TASK OBJECTIVE
Only the lines from the beginning of the data below through the line that contains "Image resolution: width=699" should be repeated, exactly as written.

DATASET RECORDS
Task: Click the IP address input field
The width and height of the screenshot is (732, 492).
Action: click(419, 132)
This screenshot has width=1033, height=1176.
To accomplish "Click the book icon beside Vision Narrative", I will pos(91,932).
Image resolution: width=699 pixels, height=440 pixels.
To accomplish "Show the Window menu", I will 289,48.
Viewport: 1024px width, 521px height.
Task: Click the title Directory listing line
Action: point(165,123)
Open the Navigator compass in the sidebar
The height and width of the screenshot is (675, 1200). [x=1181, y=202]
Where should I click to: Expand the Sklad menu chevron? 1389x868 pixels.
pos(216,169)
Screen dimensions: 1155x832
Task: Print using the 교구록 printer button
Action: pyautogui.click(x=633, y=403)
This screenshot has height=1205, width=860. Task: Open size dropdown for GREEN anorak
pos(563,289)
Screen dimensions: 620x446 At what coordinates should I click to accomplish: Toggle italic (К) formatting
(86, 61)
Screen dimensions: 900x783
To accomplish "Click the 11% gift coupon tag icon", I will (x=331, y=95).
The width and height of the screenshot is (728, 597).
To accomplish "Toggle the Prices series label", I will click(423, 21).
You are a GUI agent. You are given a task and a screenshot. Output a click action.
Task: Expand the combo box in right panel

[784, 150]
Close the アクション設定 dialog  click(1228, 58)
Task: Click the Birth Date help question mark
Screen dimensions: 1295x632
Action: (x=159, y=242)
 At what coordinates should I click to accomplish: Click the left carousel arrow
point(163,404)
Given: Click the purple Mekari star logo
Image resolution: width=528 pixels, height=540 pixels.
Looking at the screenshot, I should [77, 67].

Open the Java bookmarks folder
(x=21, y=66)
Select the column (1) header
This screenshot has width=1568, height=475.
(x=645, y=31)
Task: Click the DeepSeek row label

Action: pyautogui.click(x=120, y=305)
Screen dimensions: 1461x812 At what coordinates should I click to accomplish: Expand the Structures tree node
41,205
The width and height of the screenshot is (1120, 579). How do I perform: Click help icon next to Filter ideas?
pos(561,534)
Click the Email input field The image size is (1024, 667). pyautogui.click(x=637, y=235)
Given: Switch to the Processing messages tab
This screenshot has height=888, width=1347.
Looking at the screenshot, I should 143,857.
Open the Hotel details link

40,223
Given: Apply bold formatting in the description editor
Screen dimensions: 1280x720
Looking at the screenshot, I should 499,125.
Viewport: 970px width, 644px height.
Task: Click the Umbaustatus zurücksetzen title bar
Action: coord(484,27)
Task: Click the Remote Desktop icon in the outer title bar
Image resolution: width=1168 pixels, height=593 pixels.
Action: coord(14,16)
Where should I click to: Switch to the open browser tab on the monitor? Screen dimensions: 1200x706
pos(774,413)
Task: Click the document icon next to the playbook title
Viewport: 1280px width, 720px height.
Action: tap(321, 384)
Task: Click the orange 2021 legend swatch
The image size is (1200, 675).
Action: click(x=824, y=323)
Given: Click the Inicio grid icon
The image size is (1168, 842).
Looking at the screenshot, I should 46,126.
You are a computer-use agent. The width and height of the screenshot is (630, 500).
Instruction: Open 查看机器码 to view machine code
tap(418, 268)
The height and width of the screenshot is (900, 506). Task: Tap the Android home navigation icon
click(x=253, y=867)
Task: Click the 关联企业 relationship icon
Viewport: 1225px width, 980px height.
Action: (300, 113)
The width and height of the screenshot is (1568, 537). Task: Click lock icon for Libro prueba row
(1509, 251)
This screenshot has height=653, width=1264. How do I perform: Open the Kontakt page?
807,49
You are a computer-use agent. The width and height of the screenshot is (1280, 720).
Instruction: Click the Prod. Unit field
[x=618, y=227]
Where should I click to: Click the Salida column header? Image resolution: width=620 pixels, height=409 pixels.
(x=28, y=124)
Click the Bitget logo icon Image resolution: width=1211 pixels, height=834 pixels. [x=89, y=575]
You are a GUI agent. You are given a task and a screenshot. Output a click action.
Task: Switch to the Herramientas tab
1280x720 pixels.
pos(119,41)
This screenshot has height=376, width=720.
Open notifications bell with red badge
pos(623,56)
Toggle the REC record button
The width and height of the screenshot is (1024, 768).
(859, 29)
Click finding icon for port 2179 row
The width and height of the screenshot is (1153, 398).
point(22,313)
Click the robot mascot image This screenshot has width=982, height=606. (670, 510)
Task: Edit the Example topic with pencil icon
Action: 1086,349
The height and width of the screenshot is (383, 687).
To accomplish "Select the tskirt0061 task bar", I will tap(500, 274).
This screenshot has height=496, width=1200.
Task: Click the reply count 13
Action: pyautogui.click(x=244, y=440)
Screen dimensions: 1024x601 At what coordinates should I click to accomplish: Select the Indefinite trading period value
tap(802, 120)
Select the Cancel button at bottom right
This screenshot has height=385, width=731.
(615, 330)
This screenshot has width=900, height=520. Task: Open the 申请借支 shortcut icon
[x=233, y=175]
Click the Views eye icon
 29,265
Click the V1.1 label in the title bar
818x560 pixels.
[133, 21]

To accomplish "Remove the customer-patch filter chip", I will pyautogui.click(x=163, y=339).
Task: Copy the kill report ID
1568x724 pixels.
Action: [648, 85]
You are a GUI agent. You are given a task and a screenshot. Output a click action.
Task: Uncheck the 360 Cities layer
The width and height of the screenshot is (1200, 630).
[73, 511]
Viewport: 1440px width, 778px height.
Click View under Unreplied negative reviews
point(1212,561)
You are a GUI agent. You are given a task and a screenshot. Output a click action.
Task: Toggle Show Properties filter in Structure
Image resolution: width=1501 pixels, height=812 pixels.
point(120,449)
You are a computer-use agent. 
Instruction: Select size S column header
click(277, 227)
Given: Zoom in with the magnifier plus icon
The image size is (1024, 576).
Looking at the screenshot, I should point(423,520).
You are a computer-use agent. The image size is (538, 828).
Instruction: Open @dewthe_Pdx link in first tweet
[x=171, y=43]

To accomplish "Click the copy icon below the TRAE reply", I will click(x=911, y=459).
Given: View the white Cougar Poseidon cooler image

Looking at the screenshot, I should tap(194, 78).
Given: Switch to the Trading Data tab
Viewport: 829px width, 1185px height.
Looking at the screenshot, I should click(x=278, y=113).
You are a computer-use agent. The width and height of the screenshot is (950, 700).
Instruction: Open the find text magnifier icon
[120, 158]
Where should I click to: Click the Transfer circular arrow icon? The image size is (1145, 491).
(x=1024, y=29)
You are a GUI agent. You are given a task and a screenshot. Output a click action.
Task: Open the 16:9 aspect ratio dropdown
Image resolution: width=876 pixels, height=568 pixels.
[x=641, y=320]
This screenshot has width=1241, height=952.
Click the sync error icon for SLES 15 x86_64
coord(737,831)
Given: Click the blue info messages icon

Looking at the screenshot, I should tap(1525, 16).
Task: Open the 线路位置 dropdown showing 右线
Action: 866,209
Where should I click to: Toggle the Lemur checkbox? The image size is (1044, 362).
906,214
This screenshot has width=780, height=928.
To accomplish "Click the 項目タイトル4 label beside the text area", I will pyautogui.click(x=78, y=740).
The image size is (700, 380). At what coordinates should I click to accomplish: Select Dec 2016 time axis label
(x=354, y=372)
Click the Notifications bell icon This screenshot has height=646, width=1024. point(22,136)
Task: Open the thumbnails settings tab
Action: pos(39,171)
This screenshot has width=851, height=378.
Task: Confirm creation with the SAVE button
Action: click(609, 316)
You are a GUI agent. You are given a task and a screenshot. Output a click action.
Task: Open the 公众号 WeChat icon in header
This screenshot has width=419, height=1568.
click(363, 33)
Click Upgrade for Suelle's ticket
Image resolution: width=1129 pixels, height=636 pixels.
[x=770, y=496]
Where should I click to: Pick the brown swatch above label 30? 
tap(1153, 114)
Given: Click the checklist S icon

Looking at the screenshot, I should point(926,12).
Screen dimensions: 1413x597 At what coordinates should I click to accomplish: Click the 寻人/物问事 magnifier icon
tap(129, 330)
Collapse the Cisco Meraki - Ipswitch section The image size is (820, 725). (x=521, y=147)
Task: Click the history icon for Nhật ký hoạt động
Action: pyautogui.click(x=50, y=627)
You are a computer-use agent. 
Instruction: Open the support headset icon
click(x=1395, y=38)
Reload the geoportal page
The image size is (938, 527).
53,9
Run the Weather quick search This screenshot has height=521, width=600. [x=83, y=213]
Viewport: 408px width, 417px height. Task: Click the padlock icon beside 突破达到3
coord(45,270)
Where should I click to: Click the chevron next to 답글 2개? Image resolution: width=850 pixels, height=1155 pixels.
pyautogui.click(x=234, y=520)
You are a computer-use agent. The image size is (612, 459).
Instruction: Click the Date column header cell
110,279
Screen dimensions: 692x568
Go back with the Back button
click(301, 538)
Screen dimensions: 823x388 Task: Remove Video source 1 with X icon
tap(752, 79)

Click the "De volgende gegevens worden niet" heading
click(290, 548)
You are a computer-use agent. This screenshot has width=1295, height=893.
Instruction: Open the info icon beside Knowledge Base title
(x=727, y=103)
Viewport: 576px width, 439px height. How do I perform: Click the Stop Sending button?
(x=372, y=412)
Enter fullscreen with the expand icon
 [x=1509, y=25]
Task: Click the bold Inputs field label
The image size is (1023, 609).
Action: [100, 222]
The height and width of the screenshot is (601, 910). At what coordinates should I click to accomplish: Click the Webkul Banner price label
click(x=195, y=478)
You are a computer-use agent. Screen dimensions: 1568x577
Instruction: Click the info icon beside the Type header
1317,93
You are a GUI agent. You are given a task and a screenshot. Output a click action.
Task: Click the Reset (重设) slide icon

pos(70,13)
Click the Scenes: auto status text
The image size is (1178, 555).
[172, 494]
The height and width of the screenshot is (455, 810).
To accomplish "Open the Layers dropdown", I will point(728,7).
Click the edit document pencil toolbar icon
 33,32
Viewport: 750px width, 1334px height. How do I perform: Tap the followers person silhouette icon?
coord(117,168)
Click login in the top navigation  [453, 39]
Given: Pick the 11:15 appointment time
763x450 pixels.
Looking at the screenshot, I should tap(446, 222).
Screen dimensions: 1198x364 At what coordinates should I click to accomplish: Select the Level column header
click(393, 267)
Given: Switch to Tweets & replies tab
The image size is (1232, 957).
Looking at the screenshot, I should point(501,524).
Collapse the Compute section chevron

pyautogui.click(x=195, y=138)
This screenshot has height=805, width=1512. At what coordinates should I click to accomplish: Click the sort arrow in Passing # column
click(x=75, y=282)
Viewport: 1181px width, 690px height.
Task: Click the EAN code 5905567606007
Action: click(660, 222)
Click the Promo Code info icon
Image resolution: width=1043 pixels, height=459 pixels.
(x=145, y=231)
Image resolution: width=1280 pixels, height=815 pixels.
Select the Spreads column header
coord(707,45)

TASK SOLUTION
Task: Click the IP address input field
The width and height of the screenshot is (732, 492).
Action: click(419, 132)
This screenshot has width=1033, height=1176.
To accomplish "Click the book icon beside Vision Narrative", I will pos(91,932).
Image resolution: width=699 pixels, height=440 pixels.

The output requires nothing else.